MS: The first place job seekers should spend time is on LinkedIn. It is the “go to” hub of professional networking, and continues to expand the ways it allows job seekers to connect and extend their networks, especially via the Answers section and by using Groups. That said, my favorite network is Twitter, because it is so open, and allows users to find, follow and interact with people they otherwise would never know. Once users find a community of people in their field to follow and communicate with, Twitter can provide a constant stream of information, professional development opportunities (right on your desktop), information about specific jobs and the chance to connect directly with colleagues, mentors and prospective bosses.
The philosophy I share in the book, though, is that no one network is right for all people. For some, writing is not a strong point; they may want to rely on connective via vlogging (video blogging), or radio, such as BlogTalkRadio. Maggie Mistal, a nationally known career coach and professional radio personality on Sirius/Martha Stewart Radio, shares extensive tips for anyone who may want to create their own radio online show – which you can do now with just a phone and a computer!
HH: What’s your most important piece of advice about social networking?

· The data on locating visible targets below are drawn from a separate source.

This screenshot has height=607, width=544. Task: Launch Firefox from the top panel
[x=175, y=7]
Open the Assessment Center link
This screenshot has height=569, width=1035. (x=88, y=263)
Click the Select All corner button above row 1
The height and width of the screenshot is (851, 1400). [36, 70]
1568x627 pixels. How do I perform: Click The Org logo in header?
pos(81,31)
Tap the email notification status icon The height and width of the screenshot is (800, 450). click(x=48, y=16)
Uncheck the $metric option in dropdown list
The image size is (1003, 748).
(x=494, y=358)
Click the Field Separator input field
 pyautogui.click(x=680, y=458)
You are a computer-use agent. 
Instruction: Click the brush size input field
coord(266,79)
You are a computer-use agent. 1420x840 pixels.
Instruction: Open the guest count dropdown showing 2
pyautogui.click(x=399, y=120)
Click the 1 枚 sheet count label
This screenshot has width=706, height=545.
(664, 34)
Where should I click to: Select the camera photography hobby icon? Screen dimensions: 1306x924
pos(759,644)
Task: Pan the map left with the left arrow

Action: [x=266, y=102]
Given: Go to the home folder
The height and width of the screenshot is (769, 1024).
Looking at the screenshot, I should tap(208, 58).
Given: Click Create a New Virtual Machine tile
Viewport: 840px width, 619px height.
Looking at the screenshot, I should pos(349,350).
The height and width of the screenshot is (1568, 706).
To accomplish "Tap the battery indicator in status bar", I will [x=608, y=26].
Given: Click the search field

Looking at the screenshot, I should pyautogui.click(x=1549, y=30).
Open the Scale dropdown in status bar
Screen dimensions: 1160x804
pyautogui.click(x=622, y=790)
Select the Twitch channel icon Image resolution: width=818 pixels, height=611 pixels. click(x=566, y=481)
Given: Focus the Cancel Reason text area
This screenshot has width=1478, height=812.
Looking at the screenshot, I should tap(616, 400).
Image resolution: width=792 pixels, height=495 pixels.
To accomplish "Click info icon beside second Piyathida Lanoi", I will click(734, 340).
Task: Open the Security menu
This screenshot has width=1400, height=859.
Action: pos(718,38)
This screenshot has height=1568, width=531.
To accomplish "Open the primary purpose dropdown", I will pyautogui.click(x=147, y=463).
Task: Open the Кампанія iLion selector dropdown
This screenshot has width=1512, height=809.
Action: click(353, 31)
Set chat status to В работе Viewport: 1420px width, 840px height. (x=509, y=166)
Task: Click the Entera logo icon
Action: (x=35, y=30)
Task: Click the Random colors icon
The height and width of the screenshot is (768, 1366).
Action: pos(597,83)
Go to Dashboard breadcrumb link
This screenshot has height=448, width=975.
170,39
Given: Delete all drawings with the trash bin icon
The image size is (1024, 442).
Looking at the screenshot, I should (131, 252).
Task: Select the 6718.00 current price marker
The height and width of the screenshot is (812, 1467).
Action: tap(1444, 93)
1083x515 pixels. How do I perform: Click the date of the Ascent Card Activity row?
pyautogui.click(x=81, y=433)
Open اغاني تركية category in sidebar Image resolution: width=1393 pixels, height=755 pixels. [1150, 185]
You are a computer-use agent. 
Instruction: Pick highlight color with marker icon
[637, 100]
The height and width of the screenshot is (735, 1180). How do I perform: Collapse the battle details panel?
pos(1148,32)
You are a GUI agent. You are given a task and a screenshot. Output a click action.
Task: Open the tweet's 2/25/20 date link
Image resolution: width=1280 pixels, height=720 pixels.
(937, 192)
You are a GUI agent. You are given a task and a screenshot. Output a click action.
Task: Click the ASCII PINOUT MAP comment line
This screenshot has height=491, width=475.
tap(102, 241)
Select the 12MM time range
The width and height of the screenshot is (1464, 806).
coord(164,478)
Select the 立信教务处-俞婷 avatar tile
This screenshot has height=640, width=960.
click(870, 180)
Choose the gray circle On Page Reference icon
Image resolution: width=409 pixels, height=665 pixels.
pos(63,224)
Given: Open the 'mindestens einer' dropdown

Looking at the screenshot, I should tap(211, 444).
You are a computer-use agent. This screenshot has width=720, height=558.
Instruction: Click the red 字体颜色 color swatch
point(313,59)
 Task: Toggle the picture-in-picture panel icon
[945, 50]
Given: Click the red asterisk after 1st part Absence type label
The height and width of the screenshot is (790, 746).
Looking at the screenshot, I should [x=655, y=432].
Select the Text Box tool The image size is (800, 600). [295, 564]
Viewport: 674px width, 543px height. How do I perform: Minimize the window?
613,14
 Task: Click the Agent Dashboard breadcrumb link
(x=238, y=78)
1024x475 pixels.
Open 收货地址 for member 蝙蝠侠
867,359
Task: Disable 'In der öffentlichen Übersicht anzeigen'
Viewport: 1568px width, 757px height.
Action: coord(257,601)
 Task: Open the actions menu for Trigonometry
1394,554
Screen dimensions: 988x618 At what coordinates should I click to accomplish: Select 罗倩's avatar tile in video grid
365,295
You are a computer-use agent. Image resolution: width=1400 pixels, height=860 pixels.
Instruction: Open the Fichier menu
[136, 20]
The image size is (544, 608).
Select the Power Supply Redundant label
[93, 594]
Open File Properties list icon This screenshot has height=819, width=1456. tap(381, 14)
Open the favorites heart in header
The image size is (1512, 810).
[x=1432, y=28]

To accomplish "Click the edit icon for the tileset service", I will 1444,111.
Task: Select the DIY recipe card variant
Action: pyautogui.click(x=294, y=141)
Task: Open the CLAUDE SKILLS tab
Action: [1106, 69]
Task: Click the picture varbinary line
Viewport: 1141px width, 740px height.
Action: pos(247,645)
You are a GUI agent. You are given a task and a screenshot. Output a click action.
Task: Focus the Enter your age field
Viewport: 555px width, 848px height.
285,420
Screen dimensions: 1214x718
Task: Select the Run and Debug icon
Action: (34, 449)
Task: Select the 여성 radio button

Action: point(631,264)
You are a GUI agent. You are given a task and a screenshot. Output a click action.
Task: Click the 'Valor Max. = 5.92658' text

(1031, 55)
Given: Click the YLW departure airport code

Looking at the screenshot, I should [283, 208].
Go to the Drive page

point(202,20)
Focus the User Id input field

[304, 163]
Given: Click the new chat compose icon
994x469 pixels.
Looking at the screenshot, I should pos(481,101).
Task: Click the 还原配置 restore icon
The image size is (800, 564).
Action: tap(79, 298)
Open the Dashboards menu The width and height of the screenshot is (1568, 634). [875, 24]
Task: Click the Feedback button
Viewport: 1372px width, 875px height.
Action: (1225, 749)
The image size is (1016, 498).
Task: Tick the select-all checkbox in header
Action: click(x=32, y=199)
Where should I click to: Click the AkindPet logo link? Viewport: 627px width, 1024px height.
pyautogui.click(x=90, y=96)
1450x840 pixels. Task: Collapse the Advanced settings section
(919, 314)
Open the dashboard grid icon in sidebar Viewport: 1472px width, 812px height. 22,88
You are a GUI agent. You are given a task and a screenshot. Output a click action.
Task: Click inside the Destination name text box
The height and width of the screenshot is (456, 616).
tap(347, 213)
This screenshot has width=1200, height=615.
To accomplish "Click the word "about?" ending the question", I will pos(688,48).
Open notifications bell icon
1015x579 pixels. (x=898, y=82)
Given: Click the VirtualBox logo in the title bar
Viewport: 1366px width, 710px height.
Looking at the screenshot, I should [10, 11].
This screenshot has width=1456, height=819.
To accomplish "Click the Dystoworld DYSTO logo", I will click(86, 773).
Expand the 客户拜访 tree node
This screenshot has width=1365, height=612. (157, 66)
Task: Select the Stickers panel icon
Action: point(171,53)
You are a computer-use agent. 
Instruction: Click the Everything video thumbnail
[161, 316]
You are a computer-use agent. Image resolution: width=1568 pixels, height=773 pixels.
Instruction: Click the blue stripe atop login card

MS: It’s crucial for anyone considering building or enhancing their online presence to first do their research to determine how to approach the online “market” to attract the interest and attention they want. That means knowing exactly what you want to do (be it a job or a gig) and how your skills and accomplishments fit into the roles you seek. In chapter 4, I discuss how to create your online “brand” – essentially, your reputation — how people will view you from your digital footprint.
Once the job seeker or entrepreneur understands his or her value proposition and how it fits into the big picture, my best advice is to focus on building a community instead of looking for a job or business. Don’t consider social as a tool to find a job; use it to grow your network of people who WANT you to get a job. It makes all the difference! My book will show you how.